Firstly the “Mechanistic” system, which is solid, rigid, and very much, follows the rules of a bureaucracy, there is high task specialisation, many rules and regulations and decisions are made centrally. It was argued that such a system is best suited to that of stable conditions within an environment. Secondly, the “Organic” system which has a much more fluid, flexible structure, where there is little task specialisation, very few rules and decisions are spread out. This is argued is best suited to an unstable environment, where uncertainties are rife and unforeseeable problems arise on a consistent and regular basis.
Therefore the main result of this is that we understand that the more volatile or unstable the environment is the more flexible an organisation needs to be in order to achieve a relative amount of success.
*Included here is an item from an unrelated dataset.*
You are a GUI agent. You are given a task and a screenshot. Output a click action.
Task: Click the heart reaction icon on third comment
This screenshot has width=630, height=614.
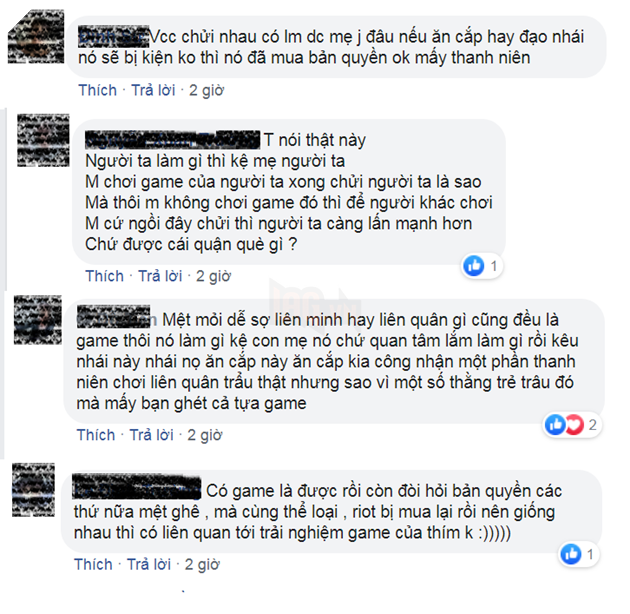point(575,424)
Whilst organisations in stable environments do not have to be so flexible, although the rewards of such an environment are often much less. Therefore organisational design must fit around its environment in order to be successful, with many organisations fitting somewhere between being “organic” and “mechanistic” Therefore in most circumstances in order to achieve “best fit” organisations mix aspects of each structure and form it together.
This was also supported by Burns and Stalker and the research that they provided in 1961, in which they studied an electronics organisation and a Mill factory and found large differences in the structures of the two organisations. The electronics organisation was highly “organic” responding to an unstable market place, the mill organisation was very much mechanistic in its nature, as it was predominantly in a very stable, rigid market place.
Therefore we also most acknowledge the contribution contingency thinking has had in our understanding of the effects of “best fitting” the environment around us has on an organisations level of success, and thus on the designs of organisations in such environments. Lawrence and Lorsch also found that differing environments led organisations to develop differing structures, they built on the work of Burns and Stalker, but focussed on differentiation and Integration. They found that the most successful organisations became more differentiated as there environment became more unstable and uncertain, thus splitting into sub-units, which would develop their own structures in order to cope with such uncertainties. Although this divergence could itself cause conflict, due to conflicting interests of goals between developing sub-groups, and therefore cause new problems.
Therefore when the environment became uncertain and an organisation became more diversified, it would need to increase integration ” the authors found that as environmental uncertainty increased, and thus the degree of differentiation increased so organisations had to increase levels of integration”. This was in order to unite the main aims of the sub-groups, therefore halting any such problems before they started. Therefore again we understand and learn from such contingency thinking in its approach to organisational design within certain environments. However in the theories of mechanistic and organic structures and their “best suit” there does appear to be some evidence of back door universalism, suggesting that there is a best way for each circumstance.